- _SELECTED EXTRACT_
Segment Open

Platforms are built to flatten individuals into categories: “Introvert.” “Neurodivergent.” “INTJ.” “Psycho.” “Empath.” “Misfit.” “Nerd.” “Survivor.” “Bookworm.” And so on. From the outset, they are already willing—driven by that very weakness that has enslaved humanity. Naturally, even the most “radical” among them can be effortlessly classified, often under terms like “rebel” or “anarchist.” Once people start to believe in these categories, their imagination becomes domesticated. Since capitalism doesn’t only shape lives but also identities, they begin to critique themselves using the system’s own logic—feeling guilt for not being “productive,” frustration for not being “attractive,” or shame for not being “confident and sociable.” People choose a role to play, as if on a stage—or one is assigned to them—and they perform it. Each carries within their mind an idealized identity, and each endlessly rehearses it. All of them cry out, “I want to exist,” and it is this very cry that causes them to cease to exist. They search for “matching,” yet any kind of space that attracts only a certain type—whether it be the “religious” one, the “melancholic” one, or the “intellectual” one—will always, eventually, become a marketplace of selves. Modern culture, in its desperation for validation, has sterilized all innovation; dating is a checklist, friendship is a series of performed affirmations. Everyone is “relatable,” and thus, no one is real. Once the entire species has mastered acting, all that will remain is a distant, static dream, where only abandoned, empty bodies that are pleased with their situation wander around for eternity.

― Atrona Grizel

Someone who exposes their purpose imprisons themselves within it, just as those who declare their goals become slaves to the goals they declare.

― Atrona Grizel

The ignorant do not feel discomfort from the ignorance of the ignorant. They are happy among themselves, in an inflexible mutual illusion. Not merely a “lack of knowledge,” but a collective fortress.

Segment Closed

- _REQUIRED WORK_
1. Extract the words of the excerpt on identity and categories from "Someone who exposes" up to and including "a collective fortress.".
2. In the excerpt on identity and categories, what does modern culture turn dating into?

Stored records
Segment Open

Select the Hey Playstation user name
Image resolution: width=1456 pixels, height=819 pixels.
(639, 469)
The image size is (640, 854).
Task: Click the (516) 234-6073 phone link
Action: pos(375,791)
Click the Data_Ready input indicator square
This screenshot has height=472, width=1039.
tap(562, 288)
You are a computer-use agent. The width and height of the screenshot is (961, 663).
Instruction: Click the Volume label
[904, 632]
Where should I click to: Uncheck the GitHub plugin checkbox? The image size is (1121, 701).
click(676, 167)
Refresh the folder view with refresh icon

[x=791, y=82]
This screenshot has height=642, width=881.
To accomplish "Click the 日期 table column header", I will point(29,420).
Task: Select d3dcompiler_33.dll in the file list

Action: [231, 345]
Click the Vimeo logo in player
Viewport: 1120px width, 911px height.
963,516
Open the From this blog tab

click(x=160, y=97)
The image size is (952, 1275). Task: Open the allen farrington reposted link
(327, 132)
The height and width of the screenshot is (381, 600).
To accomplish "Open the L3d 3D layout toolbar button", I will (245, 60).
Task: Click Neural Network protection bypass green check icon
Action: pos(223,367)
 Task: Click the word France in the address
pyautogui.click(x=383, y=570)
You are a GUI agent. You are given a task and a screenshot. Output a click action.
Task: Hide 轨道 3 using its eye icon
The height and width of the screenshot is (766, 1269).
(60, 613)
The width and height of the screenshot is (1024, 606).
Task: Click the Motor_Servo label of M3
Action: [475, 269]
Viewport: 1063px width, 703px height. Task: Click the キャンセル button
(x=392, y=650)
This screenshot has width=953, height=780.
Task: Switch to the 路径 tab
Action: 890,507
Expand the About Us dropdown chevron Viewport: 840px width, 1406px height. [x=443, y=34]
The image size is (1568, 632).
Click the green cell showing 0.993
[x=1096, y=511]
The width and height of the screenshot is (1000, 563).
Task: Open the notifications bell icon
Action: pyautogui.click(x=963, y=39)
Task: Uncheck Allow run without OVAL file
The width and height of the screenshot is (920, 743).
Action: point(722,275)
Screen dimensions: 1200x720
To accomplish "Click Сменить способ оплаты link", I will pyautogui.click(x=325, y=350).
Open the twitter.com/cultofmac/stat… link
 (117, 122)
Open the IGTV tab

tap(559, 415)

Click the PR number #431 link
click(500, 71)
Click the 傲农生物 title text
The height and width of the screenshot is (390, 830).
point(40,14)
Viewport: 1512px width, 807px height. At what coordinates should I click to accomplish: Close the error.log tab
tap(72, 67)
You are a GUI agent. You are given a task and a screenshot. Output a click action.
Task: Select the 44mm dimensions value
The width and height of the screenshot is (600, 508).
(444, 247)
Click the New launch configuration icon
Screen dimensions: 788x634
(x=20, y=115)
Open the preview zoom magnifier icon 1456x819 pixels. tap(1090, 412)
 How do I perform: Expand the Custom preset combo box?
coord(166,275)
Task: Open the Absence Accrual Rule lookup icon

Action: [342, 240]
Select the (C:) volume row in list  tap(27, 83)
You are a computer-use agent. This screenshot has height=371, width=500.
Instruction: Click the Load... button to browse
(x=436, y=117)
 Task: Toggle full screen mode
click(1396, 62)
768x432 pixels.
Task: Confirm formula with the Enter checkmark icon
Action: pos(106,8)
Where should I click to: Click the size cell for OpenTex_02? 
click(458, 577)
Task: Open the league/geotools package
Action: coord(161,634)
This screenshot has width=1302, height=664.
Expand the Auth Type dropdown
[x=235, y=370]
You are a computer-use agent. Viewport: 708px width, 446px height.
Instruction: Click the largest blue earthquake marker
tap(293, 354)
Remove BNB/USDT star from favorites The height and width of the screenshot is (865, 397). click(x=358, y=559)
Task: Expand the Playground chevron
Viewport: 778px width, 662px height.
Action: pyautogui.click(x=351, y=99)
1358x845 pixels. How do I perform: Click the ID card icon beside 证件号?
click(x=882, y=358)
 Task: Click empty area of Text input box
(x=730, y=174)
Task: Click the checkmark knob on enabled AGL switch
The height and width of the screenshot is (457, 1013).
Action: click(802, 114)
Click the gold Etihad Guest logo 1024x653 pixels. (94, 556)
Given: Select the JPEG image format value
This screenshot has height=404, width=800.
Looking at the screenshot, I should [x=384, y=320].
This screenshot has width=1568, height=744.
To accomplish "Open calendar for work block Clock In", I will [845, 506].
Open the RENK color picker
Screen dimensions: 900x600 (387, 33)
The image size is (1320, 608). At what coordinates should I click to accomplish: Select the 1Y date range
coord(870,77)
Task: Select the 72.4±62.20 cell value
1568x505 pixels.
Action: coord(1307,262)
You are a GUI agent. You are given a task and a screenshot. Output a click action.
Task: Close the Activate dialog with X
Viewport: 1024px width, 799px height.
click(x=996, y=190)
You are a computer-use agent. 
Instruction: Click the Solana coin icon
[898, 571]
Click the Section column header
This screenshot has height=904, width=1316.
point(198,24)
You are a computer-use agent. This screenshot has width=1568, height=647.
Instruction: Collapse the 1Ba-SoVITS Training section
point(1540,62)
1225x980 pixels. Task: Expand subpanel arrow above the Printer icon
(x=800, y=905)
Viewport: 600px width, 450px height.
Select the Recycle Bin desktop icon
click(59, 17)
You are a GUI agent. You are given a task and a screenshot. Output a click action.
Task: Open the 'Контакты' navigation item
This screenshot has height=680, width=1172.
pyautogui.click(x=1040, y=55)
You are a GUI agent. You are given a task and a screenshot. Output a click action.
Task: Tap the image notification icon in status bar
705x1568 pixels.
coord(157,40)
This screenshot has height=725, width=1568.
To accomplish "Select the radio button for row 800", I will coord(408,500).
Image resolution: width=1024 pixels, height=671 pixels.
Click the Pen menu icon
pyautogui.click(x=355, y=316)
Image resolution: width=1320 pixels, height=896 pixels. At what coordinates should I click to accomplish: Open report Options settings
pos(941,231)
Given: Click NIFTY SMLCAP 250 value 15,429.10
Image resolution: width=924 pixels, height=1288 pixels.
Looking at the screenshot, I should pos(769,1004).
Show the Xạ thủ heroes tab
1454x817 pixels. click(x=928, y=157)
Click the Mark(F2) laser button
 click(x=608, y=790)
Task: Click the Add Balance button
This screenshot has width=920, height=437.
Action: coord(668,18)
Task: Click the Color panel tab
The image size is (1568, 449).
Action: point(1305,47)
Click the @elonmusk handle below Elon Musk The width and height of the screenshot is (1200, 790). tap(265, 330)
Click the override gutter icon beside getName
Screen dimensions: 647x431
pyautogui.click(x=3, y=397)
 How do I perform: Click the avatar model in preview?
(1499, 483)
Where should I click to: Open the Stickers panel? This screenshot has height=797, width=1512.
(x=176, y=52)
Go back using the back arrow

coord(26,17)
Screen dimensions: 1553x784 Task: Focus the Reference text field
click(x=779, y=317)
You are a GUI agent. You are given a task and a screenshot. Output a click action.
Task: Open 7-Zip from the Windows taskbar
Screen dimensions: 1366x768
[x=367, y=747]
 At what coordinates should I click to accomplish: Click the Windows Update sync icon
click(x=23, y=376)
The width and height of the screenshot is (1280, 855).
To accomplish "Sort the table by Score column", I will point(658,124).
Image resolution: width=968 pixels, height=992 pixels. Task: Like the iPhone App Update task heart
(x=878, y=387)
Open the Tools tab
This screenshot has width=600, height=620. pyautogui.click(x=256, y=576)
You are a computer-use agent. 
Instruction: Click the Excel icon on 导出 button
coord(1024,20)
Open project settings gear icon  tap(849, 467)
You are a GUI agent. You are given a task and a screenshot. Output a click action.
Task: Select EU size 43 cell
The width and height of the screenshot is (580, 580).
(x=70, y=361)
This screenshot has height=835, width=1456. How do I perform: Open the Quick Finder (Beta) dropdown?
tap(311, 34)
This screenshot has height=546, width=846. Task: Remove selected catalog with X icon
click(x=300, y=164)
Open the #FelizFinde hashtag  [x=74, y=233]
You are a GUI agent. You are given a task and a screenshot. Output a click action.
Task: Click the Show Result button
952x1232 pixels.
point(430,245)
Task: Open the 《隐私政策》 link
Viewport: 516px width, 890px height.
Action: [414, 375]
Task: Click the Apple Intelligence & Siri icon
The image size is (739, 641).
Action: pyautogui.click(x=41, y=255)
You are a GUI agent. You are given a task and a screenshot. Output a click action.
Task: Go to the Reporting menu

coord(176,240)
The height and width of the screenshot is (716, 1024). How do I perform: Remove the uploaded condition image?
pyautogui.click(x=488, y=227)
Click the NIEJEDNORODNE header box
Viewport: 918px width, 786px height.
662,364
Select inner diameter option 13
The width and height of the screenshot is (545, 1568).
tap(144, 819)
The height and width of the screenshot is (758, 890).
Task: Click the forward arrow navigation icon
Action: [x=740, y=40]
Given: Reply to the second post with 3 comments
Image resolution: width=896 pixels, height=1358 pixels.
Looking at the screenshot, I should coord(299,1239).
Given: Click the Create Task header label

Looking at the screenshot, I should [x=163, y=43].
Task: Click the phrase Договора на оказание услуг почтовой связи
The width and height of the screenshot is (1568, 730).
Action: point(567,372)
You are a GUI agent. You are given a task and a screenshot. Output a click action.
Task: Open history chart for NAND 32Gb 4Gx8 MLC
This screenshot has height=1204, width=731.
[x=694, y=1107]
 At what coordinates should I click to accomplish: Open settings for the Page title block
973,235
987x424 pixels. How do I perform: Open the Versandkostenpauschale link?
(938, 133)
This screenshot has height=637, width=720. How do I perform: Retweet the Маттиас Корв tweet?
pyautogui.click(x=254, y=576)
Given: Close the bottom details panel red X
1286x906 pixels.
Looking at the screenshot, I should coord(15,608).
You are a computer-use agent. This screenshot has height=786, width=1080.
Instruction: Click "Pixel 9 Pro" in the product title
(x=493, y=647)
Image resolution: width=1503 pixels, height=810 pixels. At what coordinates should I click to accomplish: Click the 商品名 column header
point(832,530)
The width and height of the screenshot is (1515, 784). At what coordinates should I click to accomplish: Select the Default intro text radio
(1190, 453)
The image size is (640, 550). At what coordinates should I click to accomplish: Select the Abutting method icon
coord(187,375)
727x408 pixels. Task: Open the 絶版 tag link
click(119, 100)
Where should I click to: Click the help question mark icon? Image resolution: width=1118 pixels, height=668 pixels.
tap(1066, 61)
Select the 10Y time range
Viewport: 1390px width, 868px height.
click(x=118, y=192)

Segment Closed

- _RESULTS FOR EACH TASK_
1.
Someone who exposes their purpose imprisons themselves within it, just as those who declare their goals become slaves to the goals they declare.

― Atrona Grizel

The ignorant do not feel discomfort from the ignorance of the ignorant. They are happy among themselves, in an inflexible mutual illusion. Not merely a “lack of knowledge,” but a collective fortress.

2. A checklist.